The hunt is so painful to my feet and stressing to my brain. I've wasted my money, time and effort. (yeah, Edward Cullen has a lot of money, LOTS!) My patience is hanging on the loose, far from the real me with the longest patience keeping on the record. I kept on ranting, and all I got was nothing. I kept on waiting, but it makes me wait more longer and waste more time that should be recorded somewhere else. I felt a little angry and my temper was close to the end. I don't know what's wrong about me. They should tell me directly if its yes or no. They keep on fcuking making us wait when all we see are dark clouds above! I am so disappointed. I'm tired. I feel like I'm nothing. All I want to do is sleep without waking up, but its just a line. You know.

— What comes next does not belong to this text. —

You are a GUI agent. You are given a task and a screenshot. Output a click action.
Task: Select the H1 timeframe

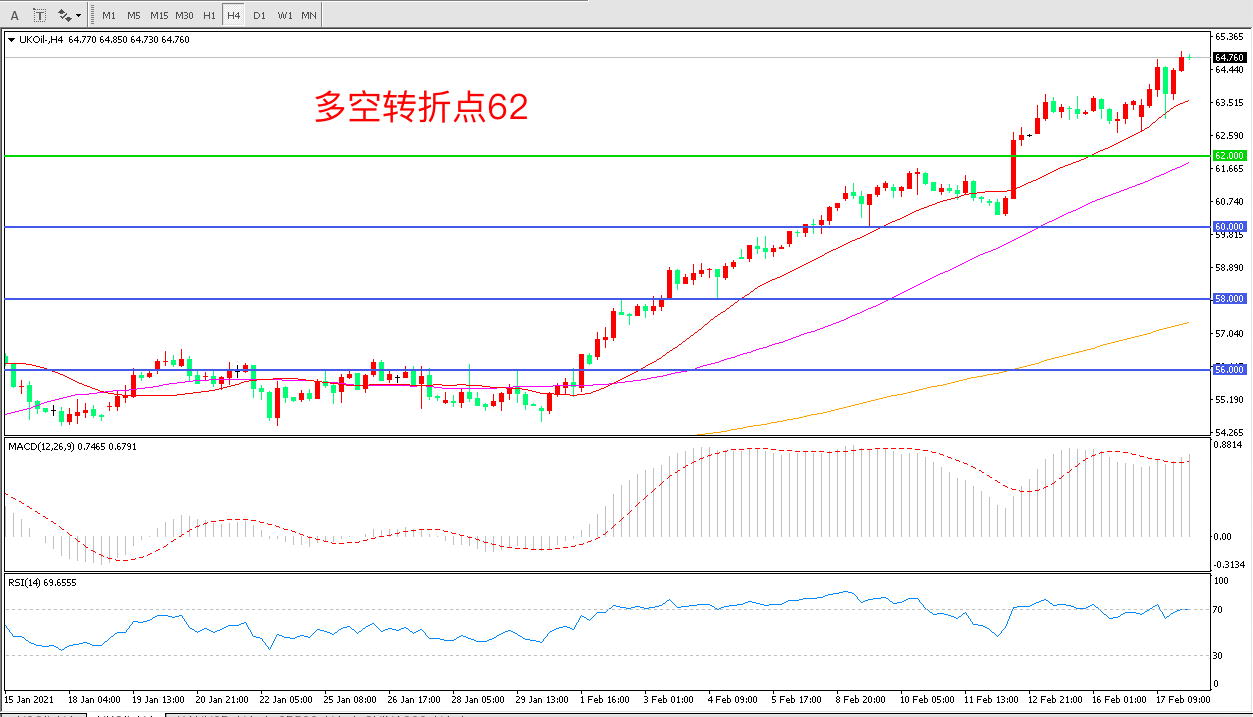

Life makes it more challenging for me. It somehow tells me to move along and I'll find what's there for me at the end of the road. But its so hard. I almost felt like crying and giving up. The good thing, is that I have friends. I don't know how long they will hold on to me. But the fact that we've been holding on is what I appreciate. We've been holding on to nothing. Yeah, but at least together. We drown in alcohol together. We go home together. We physically hurt each other. We are close to killing each other.
When you're down, out, negative, nothing, drunk, close to dying, getting sick, dizzy, vomitting, loosing grip, falling, weeping, hopeless and pessimistic, you're bound to know who your friends are.
We know.
I'm not giving up. You, too. Will not!
I'll just take a rest.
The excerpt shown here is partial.